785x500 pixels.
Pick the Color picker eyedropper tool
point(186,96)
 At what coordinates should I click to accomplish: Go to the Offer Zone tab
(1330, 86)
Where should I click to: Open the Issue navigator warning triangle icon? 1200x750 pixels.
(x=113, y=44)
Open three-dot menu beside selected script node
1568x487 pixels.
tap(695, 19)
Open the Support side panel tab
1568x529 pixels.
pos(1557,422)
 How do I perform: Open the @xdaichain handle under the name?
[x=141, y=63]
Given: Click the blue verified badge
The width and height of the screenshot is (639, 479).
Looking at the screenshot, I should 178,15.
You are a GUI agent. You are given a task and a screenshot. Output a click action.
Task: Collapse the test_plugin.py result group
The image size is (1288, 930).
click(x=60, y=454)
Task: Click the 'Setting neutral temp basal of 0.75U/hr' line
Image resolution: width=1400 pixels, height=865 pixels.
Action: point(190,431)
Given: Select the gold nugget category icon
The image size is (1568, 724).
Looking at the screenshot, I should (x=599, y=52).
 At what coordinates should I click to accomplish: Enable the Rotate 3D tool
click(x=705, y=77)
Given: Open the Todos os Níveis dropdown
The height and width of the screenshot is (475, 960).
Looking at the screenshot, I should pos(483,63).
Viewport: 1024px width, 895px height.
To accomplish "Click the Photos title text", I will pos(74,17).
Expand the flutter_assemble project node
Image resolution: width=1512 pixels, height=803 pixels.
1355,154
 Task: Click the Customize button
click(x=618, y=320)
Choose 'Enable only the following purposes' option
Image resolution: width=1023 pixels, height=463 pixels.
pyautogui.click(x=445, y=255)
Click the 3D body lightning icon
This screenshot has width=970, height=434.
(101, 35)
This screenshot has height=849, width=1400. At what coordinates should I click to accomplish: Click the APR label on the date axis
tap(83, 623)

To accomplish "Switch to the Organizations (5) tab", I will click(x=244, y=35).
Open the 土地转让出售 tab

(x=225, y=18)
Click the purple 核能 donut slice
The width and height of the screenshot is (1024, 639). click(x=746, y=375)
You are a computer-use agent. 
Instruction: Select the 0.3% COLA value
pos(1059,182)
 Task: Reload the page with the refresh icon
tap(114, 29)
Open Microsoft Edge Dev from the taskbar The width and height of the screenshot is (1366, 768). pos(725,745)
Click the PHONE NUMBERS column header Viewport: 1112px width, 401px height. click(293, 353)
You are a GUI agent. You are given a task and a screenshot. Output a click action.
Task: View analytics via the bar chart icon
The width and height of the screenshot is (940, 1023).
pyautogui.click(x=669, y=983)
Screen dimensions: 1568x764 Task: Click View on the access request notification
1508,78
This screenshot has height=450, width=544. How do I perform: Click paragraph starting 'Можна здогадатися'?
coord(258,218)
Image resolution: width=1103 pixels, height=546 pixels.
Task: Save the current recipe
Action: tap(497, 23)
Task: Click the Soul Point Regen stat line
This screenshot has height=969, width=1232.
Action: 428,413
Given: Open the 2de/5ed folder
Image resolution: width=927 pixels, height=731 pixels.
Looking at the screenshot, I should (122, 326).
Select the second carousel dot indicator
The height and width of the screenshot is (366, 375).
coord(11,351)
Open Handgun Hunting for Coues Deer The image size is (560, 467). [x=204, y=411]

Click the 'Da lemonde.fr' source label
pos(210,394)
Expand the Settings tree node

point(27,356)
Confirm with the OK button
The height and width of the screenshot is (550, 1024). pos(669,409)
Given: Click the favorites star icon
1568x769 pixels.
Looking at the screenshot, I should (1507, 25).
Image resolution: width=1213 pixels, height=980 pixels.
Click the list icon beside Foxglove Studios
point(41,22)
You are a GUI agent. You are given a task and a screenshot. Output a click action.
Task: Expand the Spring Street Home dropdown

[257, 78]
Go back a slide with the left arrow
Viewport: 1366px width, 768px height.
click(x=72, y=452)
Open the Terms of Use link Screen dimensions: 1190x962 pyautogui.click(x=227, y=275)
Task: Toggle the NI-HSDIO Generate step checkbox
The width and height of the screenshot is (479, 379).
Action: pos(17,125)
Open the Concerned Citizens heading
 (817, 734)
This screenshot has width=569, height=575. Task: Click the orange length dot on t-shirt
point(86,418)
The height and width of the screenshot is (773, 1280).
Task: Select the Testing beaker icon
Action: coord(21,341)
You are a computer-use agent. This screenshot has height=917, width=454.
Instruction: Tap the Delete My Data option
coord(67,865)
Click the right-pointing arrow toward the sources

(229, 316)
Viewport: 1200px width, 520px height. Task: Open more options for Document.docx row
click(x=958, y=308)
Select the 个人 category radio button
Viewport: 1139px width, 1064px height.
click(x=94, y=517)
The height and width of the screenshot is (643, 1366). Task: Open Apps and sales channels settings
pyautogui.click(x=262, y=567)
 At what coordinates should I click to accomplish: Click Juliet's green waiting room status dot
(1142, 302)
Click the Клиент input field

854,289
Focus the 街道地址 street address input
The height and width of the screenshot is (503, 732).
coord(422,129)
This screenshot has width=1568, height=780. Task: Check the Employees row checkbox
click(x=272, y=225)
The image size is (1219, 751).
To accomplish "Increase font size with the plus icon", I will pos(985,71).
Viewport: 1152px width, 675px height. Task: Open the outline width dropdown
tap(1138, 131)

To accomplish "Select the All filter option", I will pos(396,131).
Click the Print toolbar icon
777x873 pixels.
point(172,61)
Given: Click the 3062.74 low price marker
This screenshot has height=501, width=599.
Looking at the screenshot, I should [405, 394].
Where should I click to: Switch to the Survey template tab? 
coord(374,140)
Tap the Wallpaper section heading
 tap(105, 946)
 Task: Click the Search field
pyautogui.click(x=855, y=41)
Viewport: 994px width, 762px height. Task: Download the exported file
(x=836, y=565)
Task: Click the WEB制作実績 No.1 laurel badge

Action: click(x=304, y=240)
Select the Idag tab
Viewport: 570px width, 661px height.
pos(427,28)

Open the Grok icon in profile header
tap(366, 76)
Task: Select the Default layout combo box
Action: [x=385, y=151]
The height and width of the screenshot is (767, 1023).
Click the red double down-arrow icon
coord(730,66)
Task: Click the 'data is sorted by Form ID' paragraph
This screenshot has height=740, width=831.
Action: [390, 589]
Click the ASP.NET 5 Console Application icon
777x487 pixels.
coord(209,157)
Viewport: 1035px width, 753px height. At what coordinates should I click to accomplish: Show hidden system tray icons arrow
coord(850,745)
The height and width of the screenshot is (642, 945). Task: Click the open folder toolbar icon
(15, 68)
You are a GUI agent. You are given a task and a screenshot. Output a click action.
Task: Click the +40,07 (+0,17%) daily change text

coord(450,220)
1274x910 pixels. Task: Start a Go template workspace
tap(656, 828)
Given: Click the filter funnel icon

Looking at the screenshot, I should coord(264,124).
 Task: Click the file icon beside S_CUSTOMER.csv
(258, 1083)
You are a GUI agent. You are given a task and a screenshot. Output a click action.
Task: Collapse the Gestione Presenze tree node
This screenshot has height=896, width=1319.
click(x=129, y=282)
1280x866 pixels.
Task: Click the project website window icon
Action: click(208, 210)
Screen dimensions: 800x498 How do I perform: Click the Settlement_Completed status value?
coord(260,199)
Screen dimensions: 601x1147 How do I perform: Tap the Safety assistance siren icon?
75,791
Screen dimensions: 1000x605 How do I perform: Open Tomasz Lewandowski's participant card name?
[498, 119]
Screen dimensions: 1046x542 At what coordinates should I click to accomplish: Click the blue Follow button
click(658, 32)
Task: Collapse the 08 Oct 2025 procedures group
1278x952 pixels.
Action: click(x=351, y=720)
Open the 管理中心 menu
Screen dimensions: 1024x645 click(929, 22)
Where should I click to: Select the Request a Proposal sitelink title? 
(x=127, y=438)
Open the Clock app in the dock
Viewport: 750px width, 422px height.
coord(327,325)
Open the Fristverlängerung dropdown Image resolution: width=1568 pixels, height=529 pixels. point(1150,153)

__________

WORK ITEM
Taking the records above line by line, count those that hold the word "group"; the number is the entire answer.

ANSWER SECTION
2